- **To do**
Rewrite the rows from the line holding "At what coordinates" through the line holding "click(x=2201, y=830)", inclusive, with "Paragraph Styles" changed to "Character Styles" and nothing else altered.

- **Listed records**

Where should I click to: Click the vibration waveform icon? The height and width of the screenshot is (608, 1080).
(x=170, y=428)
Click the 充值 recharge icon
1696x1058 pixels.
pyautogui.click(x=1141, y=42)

---

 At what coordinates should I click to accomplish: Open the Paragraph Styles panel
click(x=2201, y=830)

...

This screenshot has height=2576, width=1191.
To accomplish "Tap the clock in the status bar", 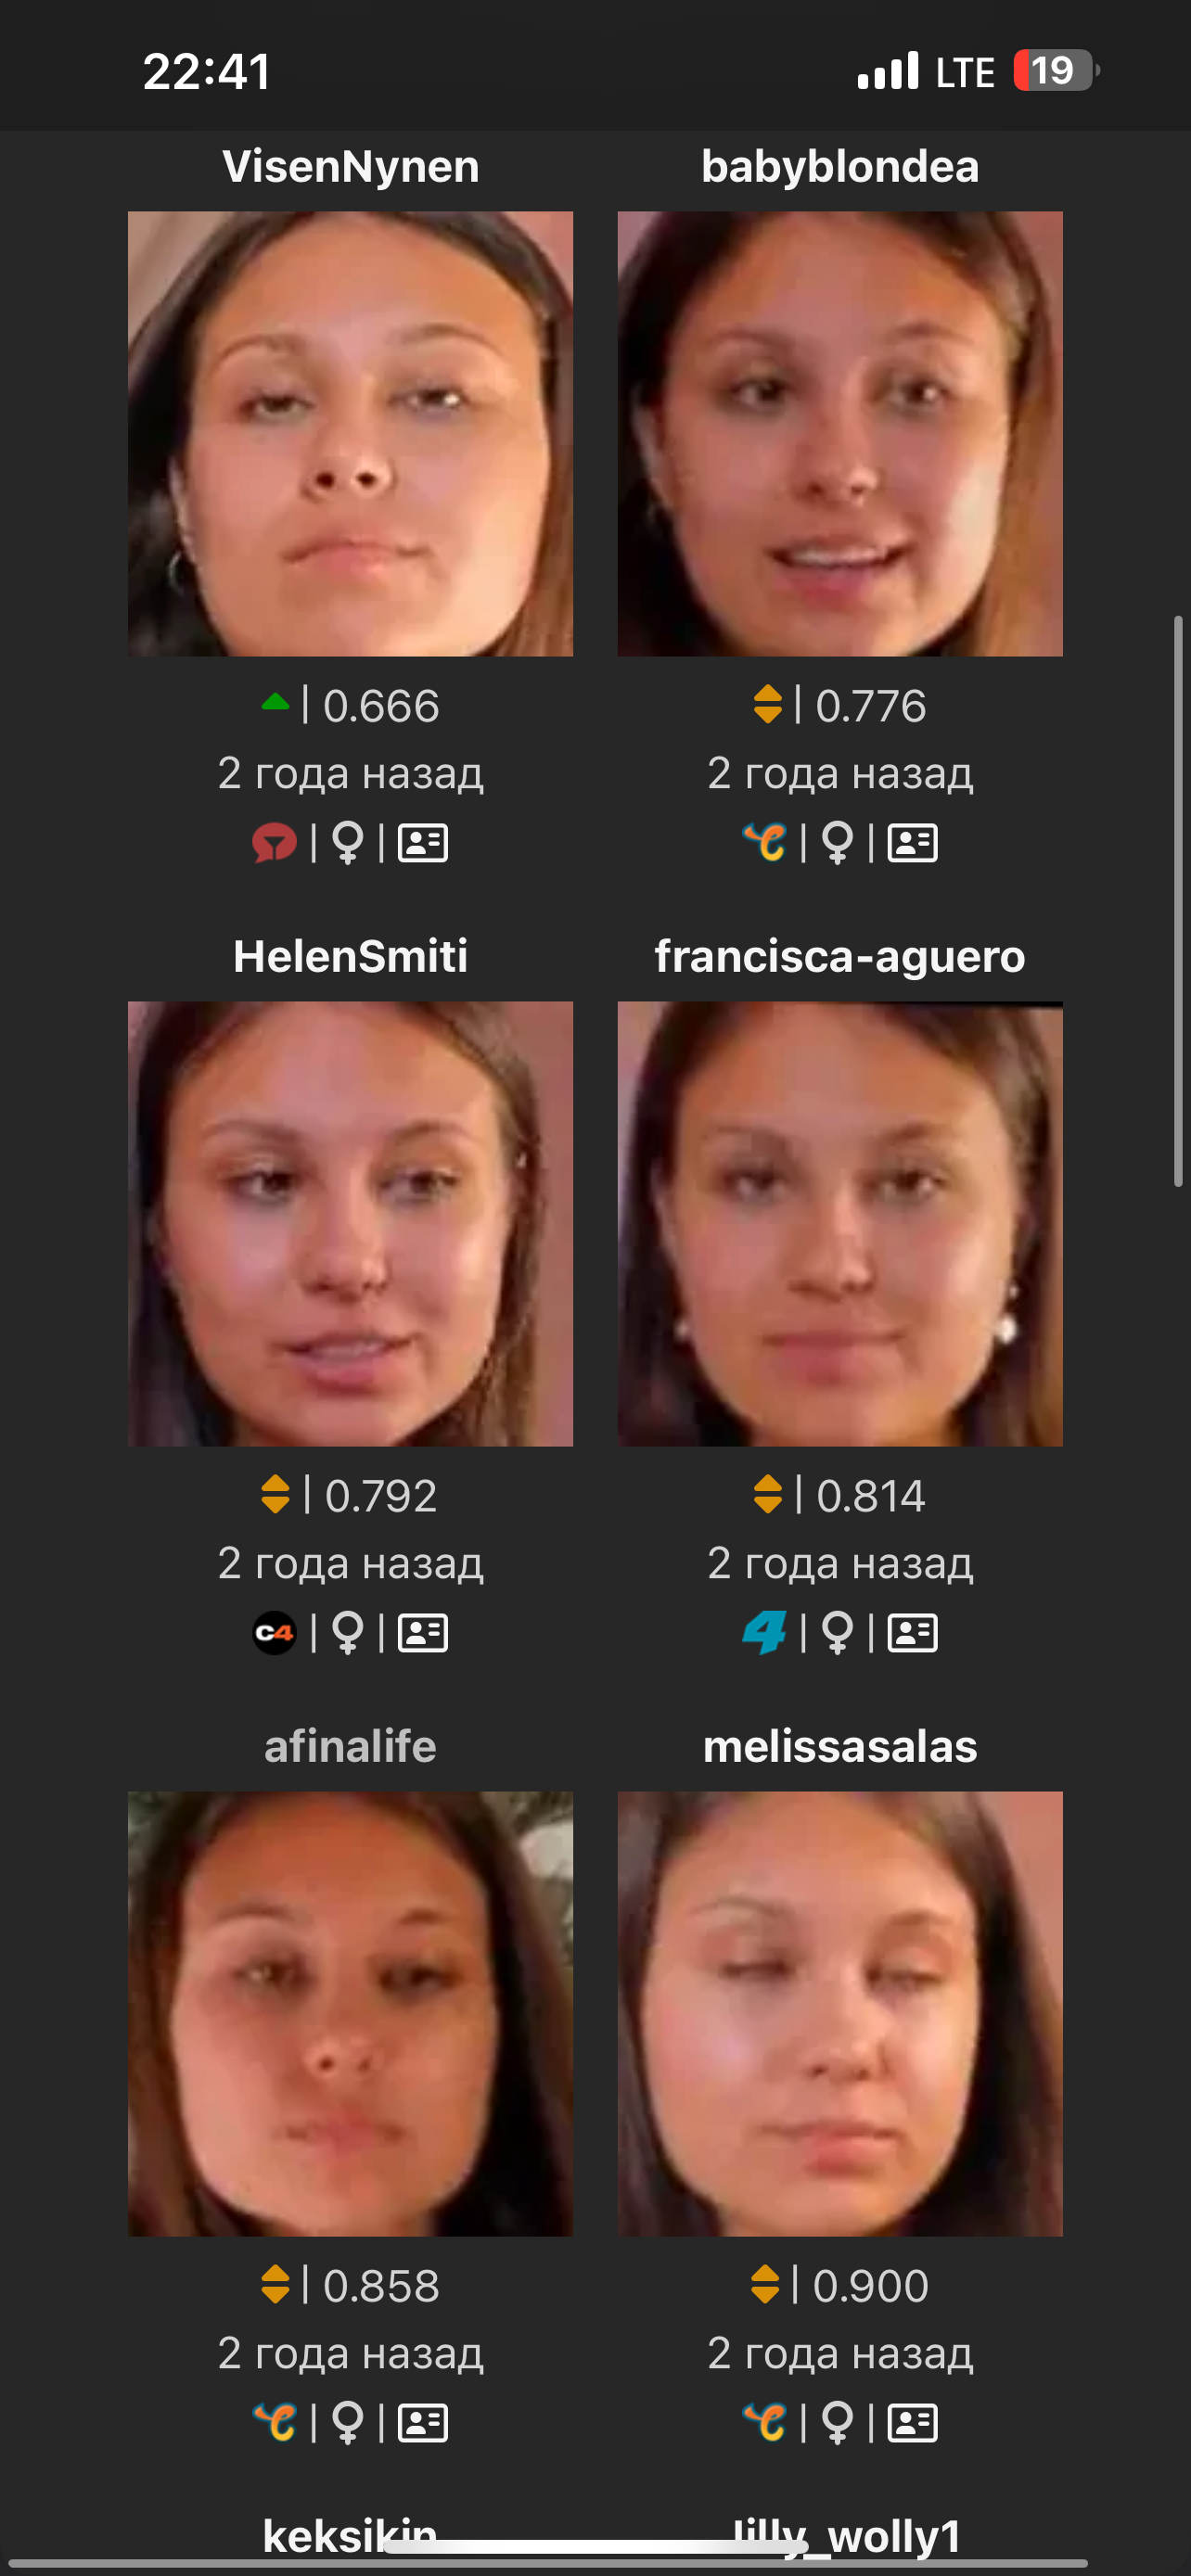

- **The output**
 At what coordinates should I click to accomplish: Open the Character Styles panel
click(x=2201, y=830)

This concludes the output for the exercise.